“I’m interested in designing an expansion card and have a few ideas, but I’d love to hear more suggestions. I really liked this project: Dual RP2040 Dev Board and Debugger and was thinking of creating something similar using the new RP2350. A bit about me—I’m 16, based in the UK, and currently studying Electrical and Electronic Engineering at the T Level. Excited to learn and collaborate!”
Oh, a RP2350 card would be great! Do you have ideas on what to do with it?
For a quick prototype without making a custom PCB, you could just stick one of the small RP2350 boards which are now available into a case, plus a plug held into position & wired up.
There is the “RP2350 Tiny” board size 18mm * 23.5mm * 2.1mm they say. USB pins, reset and boot lines on a 8pin 0.5mm pitch FFC connector. Plus a USB-C & button daughterboard. $5 shipped direct-from-china: aliexpress.us/item/3256808131385368.html.
And the “RP2350 MINI” board size 21mm * 25.5mm (plus port length). USB pins available at large solder pads on the bottom. Plus onboard USB-C & buttons. $5 aliexpress.us/item/3256808153403052.html
Both should fit github.com/FrameworkComputer/ExpansionCards/tree/main/Mechanical. And Iirc there can be a bit more space available than shown there. Though the “RP2350 Tiny” would have the need either an FFC breakout board or a custom USB-C male to FFC board. Whereas the “RP2350 MINI” though it might be a larger board, with it’s USB solder pads it could just be wired right to one of the little USB-C male boards that are sold. Which could probably even be hot-glued in place for that fun extra quick & dirty look!
Welcome to the forum btw.
It’s a shame that a vulnerability was found in the OTP memory breaking the root of trust & compromising it’s use for things like security keys. (picokeys.com/pico-fido) Though depending on your threat model I’d still be tempted to play with it for use with lower security / risk situations, and just epoxy the f*ck out of the board to make access to the needed pin a royal pain in the ass & not really worth it for the value of what it’s being used to protect. Maybe Raspberry Pi will eventually introduce a chip revision to fix it. tomshardware.com/raspberry-pi/it-looks-like-the-raspberry-pi-rp2350-hacking-challenge-has-been-beaten-hacker-gains-access-to-the-otp-secret-by-glitching-the-risc-v-cores-to-enable-debugging
Oh, and I see they made a RP2350 version of the extremely tiny “Core-A” board. 20.32 * 17. 78 * 3mm. $6 aliexpress.us/item/3256808319537520.html
Other designs I have seen stick within the topical port size and leave some gpio ports unused on other solution Is to have a larger module like the ethernet port with to use all of the gpio pins of the 2 rp2350 around 40 after adding the connections however this brings about the issue of transportation. I have started designing the schematic using the KICAD template from framework only thing is I don’t have a framework laptop but I can still test it if I make it based on cad models provided and also just using the usb port and using a bi directional usb to usb c cable
If you wanted a rp2350 expansion port how many rp2350 would you want in it?
- 1
- 2
- 3
How many gpio pins would you want?
- 10 (1 rp2350)
- 10 (2 rp2350)
- 20 (1)
- 20 (2)
- 30 (2)
- 40 (2)
Specifically I am using the rp2350B
How many pins would I want? Well, however many ya can fit! Since there always seems to be some use that needs more than you have.

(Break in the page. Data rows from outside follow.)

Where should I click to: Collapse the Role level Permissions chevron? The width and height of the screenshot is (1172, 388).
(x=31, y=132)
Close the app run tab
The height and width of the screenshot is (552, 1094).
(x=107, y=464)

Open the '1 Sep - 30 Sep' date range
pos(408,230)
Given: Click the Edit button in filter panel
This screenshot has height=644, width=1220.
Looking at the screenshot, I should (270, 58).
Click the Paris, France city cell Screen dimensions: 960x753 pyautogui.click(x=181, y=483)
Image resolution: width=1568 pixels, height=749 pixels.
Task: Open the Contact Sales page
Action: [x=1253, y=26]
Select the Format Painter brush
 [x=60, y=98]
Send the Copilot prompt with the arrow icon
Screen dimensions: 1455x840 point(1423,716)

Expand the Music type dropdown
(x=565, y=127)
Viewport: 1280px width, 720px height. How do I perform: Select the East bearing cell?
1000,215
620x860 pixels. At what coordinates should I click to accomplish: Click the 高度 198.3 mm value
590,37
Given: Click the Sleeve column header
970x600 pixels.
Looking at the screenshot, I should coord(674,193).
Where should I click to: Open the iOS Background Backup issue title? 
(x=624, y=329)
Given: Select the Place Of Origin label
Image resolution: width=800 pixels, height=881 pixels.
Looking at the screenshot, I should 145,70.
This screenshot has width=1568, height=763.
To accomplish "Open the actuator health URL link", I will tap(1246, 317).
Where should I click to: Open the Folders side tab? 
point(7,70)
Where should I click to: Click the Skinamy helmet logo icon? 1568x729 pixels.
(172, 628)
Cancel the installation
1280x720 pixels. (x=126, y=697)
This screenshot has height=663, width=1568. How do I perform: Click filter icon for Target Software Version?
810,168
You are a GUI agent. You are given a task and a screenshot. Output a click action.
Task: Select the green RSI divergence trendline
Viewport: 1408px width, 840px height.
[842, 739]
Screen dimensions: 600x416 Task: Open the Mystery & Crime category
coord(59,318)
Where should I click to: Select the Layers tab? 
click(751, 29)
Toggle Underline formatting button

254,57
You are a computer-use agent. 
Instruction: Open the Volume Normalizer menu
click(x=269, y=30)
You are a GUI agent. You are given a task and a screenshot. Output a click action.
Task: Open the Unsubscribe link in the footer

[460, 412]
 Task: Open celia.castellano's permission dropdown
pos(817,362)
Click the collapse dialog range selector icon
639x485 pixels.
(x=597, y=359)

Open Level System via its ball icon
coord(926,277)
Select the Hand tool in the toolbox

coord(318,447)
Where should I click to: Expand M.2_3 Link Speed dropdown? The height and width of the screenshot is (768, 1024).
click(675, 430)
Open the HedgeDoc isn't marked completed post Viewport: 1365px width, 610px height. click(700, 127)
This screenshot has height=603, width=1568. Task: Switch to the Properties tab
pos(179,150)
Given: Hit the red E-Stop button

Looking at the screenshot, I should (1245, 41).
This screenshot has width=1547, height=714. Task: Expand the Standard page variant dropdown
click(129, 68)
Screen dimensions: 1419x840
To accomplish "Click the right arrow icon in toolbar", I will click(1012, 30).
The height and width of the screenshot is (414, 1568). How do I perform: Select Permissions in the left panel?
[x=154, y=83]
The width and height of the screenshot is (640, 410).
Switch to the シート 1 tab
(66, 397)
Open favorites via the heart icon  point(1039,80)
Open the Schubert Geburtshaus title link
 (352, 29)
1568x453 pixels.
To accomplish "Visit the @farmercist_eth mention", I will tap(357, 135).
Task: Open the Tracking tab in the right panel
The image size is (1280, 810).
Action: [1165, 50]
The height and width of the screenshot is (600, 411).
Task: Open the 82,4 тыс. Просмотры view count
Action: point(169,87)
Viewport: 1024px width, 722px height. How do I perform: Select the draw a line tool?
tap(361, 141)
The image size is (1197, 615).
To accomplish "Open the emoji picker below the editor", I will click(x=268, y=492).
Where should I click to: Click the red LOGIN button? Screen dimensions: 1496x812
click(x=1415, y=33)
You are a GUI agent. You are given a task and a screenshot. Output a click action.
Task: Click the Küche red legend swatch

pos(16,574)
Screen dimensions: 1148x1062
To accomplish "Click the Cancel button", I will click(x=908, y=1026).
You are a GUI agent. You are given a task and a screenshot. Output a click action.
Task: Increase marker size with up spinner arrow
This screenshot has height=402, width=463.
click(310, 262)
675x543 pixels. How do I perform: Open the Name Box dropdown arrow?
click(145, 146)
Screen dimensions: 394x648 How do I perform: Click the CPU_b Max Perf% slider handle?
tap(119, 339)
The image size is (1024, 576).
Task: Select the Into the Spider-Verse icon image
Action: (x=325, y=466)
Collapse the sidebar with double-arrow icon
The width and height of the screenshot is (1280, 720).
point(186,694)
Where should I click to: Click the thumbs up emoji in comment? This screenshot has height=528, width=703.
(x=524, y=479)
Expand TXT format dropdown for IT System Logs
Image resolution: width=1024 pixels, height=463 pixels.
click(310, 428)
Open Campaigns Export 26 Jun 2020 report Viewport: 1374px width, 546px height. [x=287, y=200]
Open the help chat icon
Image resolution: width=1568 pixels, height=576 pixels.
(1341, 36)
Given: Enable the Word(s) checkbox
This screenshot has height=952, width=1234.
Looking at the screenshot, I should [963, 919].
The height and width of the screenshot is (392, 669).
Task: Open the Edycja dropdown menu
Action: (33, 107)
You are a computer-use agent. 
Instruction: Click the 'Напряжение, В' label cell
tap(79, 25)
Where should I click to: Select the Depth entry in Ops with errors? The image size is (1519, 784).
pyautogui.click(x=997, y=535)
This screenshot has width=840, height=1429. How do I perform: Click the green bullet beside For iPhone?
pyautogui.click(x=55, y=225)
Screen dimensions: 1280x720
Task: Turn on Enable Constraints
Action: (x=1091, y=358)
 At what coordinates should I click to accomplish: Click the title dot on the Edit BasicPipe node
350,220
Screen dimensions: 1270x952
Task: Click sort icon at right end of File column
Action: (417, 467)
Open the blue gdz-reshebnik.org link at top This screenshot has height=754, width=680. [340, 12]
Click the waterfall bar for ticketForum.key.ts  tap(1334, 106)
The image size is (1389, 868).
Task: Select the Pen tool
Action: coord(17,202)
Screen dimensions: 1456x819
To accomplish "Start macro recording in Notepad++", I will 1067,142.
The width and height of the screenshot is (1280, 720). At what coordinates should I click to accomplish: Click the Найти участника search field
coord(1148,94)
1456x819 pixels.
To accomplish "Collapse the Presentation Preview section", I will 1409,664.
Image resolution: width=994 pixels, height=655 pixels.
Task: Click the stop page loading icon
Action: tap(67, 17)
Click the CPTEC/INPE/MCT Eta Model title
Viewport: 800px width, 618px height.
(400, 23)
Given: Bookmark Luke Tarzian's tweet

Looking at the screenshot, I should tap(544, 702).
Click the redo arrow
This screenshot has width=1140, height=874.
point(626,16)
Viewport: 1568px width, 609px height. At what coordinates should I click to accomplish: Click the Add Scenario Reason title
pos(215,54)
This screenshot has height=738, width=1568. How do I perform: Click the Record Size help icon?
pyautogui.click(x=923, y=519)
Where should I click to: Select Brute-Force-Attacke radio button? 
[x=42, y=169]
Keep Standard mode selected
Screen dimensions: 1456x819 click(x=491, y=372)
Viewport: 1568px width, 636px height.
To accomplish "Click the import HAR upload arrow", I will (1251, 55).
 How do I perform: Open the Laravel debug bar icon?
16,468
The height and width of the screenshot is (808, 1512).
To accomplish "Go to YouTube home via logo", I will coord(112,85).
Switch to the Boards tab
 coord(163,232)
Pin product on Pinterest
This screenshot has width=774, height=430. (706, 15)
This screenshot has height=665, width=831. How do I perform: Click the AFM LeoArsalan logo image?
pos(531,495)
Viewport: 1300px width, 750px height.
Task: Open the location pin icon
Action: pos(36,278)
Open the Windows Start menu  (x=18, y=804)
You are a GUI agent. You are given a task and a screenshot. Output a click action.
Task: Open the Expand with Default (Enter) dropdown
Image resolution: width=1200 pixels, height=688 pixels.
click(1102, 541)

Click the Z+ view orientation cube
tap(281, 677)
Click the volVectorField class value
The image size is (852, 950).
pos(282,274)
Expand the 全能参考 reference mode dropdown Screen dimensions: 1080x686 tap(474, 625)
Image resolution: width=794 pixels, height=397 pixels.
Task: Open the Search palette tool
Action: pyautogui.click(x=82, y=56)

But if it requires carrying some adapter to actually plug your usual things in, are you really saving anything? What type of connectors were you looking at? A dual 2.54mm header would max out at 20 pins, I think. Not sure the vertical space, if you could stuff in 2 dual 20p headers. A 1.27mm header certainly fits a lot more but that less common for hobbyists.
How far would you say should it stick out the ethernet port kind of distance to gain vertical height or have it extend out more.
Also what are your thoughts on connectors such as qwiuc connect. If I have more than one chip how do I code to them individually despite using the same usb port.